Last month I traveled with Knitiot to the Mile High City of Denver with a lofty goal to run in a Warrior Dash on Copper Mountain – a soaring 10,000 feet in the sky. For those of you that are elevationally challenged, that is 8,000 feet higher than Blacksburg, VA.
It was a wild ride of a vacation. For details please see “Oops.”
People compare the Appalachian Mountains to the Rocky Mountains all the time it seems. If mountains could flex, snarl and throw out hairy eyeballs, then I’m certain these two ranges would. The east feels inadequate to the west’s height (and skiing) and the west is perhaps slightly envious of the east’s moisture and rolling blanket o’ green. Whatever. Neither is better, they’re just different. And like curly vs. straight, we all think what we don’t have is better than what we do.
Personally, because I know you’re dying to know, I judge the two more in regards to clientele. Sure, we *can* be outdoorsy over here, but it takes a little nudge, a little convincing, a little effort; a little working through nerves, emotional handicaps or, really, a little challenging of the excuses (time, money, in-grown toenails) that so easily spit from our lips.

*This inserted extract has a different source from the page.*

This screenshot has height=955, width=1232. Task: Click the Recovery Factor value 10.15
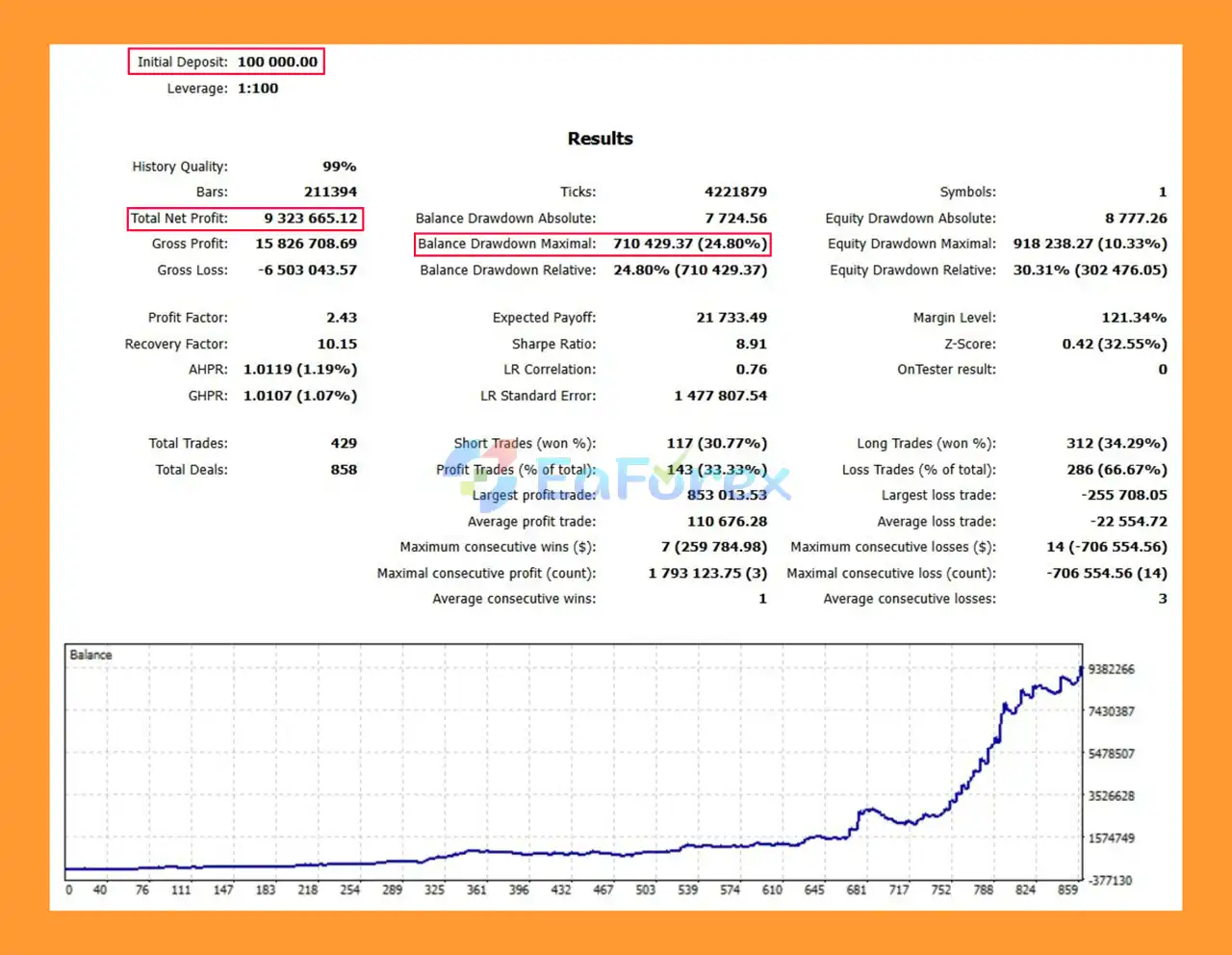coord(337,344)
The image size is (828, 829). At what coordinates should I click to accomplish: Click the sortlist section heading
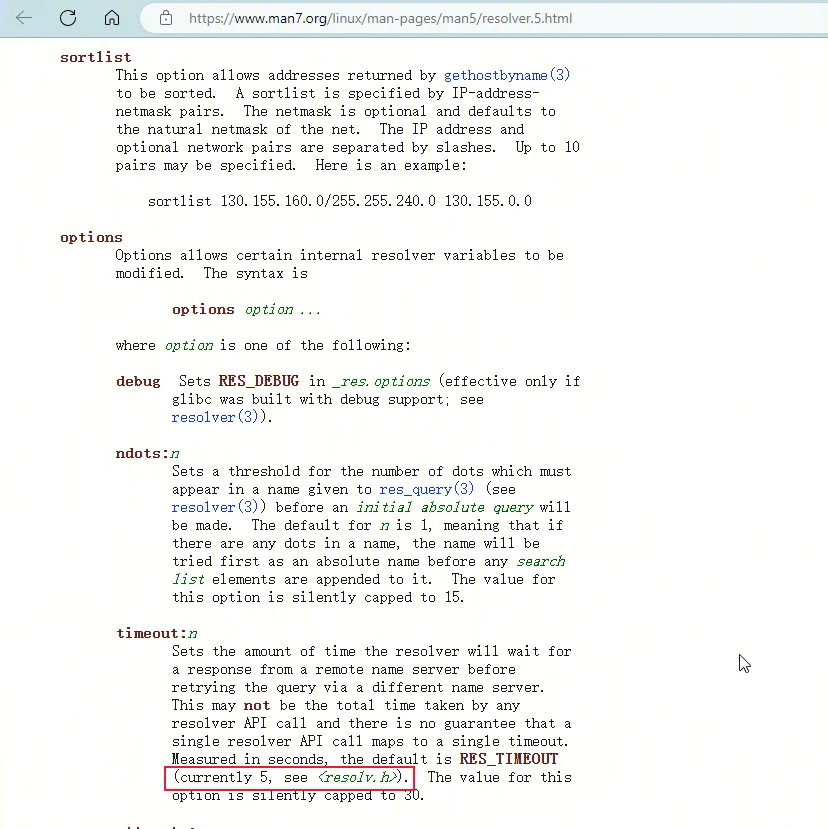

But hobbies of the mountain biking, hiking, camping, kayaking, skiing, etc. kind are a given with everyone you meet out yonder. They are ready with a “Sure! Let’s go!” instead of a “Well. Um. What’s the weather gonna be like this weekend?”
So I came down from the mountain high feeling a little low, wishing I was returning to a land where I could easily get high with my Appalachian friends. Tee hee. I’ve always been the “Sure, let’s go!” girl. But now more than ever I want to nudge you in all the right places and passionately disregard all your excuses. It’ll be fun, I promise. And, besides, getting a little dirty just makes the shower feel better.